__GEGEBENER TEXT__
■ ■ ■ ■
Orgelsommer in Neuss Glanzvolles und spannungsgeladenes Orgelspiel in St. Quirin

Neuss · Dem französischen Komponisten und Organisten Louis Vierne ist der „Orgelsommer“ in St. Quirin gewidmet. Münsterkantor Joachim Neugart hat dazu namhafte Kollegen eingeladen.

 Joachim Neugart am Spieltisch der Münsterorgel.

Joachim Neugart am Spieltisch der Münsterorgel.

Foto: Berns, Lothar (lber)

Nur 120 Plätze dürfen wegen der Pandemie zur Zeit in der Quirinusbasilika besetzt werden. Die Zahl reichte aber aus, um die bisher vier Konzerte im Orgelsommer unter dem Motto „Vive Louis Vierne!“ durchzuführen. Eigentlich sollte Peter van den Velde, Domorganist an der Liebfrauenkathedrale in Antwerpen, spielen. Er durfte nicht einreisen, weil Antwerpen zu den Virus-Hotspots zählt. Joachim Neugart ist es gelungen, kurzfristig mit Gereon Krahforst, Abteiorganist am Benediktinerkloster Maria Laach, hochkarätigen Ersatz zu finden.

Krahforst spielte zudem Werke, die auch van de Velde geplant hatte, so die „Orgelsymphonie Nr. 3 fis-Moll“ von Vierne. Die meist gespielte Symphonie in fünf Sätzen nutzt die Klangfülle, die der Komponist auf seiner Orgel in Notre-Dame tatsächlich zur Verfügung hatte. Krahforst kennt die größte Neusser Orgel gut genug, um auch auf ihr das gewaltige, hoch virtuose Finale zu einem glänzenden, ja fast ekstatischen Abschluss zu führen.

Ein weiterer Höhepunkt war Charles-Arnaud Tournemire. Wie Vierne vor 150 Jahren geboren, hat mit César Franck und Charles-Marie Widor dieselben Lehrer gehabt und war an der ebenfalls bedeutenden „Orgelkirche“ Ste Clotilde in Paris Organist (1898 bis zu seinem Tod 1939). „Er steht zu Unrecht ein wenig im Schatten von Vierne“, sagte der Interpret und zeigte das eindrucksvoll an „Paraphrase-Carillon“ aus dem „L‘Orgue Mystique“ von Tournemire.
■ ■ ■ ■
__VORLIEGENDES MATERIAL__
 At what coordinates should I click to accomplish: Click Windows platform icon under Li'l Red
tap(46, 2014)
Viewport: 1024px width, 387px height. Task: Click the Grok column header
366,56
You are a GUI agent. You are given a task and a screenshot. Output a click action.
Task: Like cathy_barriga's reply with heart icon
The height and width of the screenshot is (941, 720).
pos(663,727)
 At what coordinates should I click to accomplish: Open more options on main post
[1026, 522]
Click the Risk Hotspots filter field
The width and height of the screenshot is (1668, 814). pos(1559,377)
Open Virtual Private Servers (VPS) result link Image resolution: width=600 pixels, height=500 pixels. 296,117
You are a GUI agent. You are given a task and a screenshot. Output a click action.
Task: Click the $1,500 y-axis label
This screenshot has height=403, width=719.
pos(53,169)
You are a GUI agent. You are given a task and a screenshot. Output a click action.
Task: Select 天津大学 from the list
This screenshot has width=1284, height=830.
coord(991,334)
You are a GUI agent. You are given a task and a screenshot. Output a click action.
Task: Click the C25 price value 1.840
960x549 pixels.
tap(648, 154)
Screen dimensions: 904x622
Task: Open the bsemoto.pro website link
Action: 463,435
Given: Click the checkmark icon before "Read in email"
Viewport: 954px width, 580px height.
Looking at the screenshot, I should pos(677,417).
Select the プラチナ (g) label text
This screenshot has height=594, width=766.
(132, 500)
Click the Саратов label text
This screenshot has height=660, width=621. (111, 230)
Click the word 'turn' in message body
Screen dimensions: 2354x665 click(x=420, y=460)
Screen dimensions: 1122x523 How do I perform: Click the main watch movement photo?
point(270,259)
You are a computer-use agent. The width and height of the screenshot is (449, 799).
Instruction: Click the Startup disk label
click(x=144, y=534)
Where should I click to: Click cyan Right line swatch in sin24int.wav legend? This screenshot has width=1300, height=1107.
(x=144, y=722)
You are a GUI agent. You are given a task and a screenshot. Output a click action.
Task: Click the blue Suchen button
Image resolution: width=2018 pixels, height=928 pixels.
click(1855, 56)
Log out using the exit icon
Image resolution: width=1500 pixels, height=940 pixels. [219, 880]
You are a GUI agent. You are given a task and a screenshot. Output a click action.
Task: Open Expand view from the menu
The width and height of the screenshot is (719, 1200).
■ ■ ■ ■
Gib aus dem Artikel über den Neusser Orgelsommer den Abschnitt wortgetreu wieder, beginnend mit „Neuss · Dem“ und fortlaufend bis einschließlich „Ersatz zu finden.“.

__ANTWORT__
Neuss · Dem französischen Komponisten und Organisten Louis Vierne ist der „Orgelsommer“ in St. Quirin gewidmet. Münsterkantor Joachim Neugart hat dazu namhafte Kollegen eingeladen.

 Joachim Neugart am Spieltisch der Münsterorgel.

Joachim Neugart am Spieltisch der Münsterorgel.

Foto: Berns, Lothar (lber)

Nur 120 Plätze dürfen wegen der Pandemie zur Zeit in der Quirinusbasilika besetzt werden. Die Zahl reichte aber aus, um die bisher vier Konzerte im Orgelsommer unter dem Motto „Vive Louis Vierne!“ durchzuführen. Eigentlich sollte Peter van den Velde, Domorganist an der Liebfrauenkathedrale in Antwerpen, spielen. Er durfte nicht einreisen, weil Antwerpen zu den Virus-Hotspots zählt. Joachim Neugart ist es gelungen, kurzfristig mit Gereon Krahforst, Abteiorganist am Benediktinerkloster Maria Laach, hochkarätigen Ersatz zu finden.